Negli ultimi venti anni, l’inasprirsi della crisi economica
internazionale, e quindi della competizione fra padroni, Paesi e
blocchi regionali (USA-UE-Giappone) ha portato da una parte a continue
guerre di conquista e di rapina, dall’altra ad un attacco ai salari
della classe operaia dei Paesi capitalistici “avanzati”.

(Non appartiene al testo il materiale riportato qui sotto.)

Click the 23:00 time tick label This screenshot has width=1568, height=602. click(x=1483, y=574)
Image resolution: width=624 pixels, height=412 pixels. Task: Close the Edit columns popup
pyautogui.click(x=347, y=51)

Con la solita promessa di futuri benefici in cambio di attuali
sacrifici, l’obiettivo che in questi anni Confindustria ha ottenuto
è stato quello di portare i salari italiani ai livelli
più bassi d’Europa, aumentando al tempo stesso
l’instabilità e la precarietà del lavoro. Ciò si
è riflesso nelle politiche dei vari Governi di differenti
orientamenti (DC, “pentapartito”, governi “tecnici”, di centro-destra e
di centro-sinistra) tutti in perfetta continuità nei termini di
legislazioni a scapito del lavoro e del salario. Un breve sunto
storico, solo per rinfrescare la memoria: nel 1985 un referendum
conferma la decisione del governo Craxi di congelare parzialmente la
“scala mobile”, ossia quel meccanismo che legava gli aumenti di salario
a quelli del costo della vita, sebbene non in forma adeguata; nel
biennio 1992-1993 , il governo Ciampi presiede i famosi accordi fra
confindustria e cgil-cisl-uil sulla famosa politica dei redditi, con
l’articolazione della contrattazione su due livelli (il CCNL di
categoria e gli integrativi aziendali) e l’adeguamento dei salari sulla
base di una “inflazione programmata” da sempre inferiore a quella
reale; nel 1995 la Riforma Dini aumenta l’età pensionabile e
sgancia l’erogazione della pensione dal sistema retributivo e lo
aggancia a quello contributivo; nello stesso anno viene firmato dai
sindacati l’accordo per la regolamentazione delle agenzie interinali,
in pratica si legalizza il precariato; nel 1997 il Pacchetto Treu norma
l’utilizzo della manodopera precaria (interinali e co.co.co.); nel 2001
la riforma del Titolo V della Costituzione da parte del governo D’Alema
(che segue la riforma Bassanini) assegna alle regioni la gestioni di
importanti servizi sociali, come la sanità e la scuola,
smantellando interi pezzi di welfare state, come il Sistema Sanitario
Nazionale; n el 2003 entra in vigore la Legge 30, che amplia a
dismisura i casi di ricorso a lavoro precario da parte delle aziende,
individuando ed ordinando tutta una serie di figure lavorative (lavoro
somministrato, apprendistato, co.co.pro, a chiamata, intermittente,
ecc.); infine arriviamo alla riforma del TFR e alla ventilata nuova
riforma delle pensioni, imposta da Prodi nei 12 punti della sua azione
di governo. Nel mezzo ci sono state Leggi Finanziarie e rinnovi
contrattuali che hanno sempre più aumentato il divario fra
profitti e rendite da una parte, salari dall’altra.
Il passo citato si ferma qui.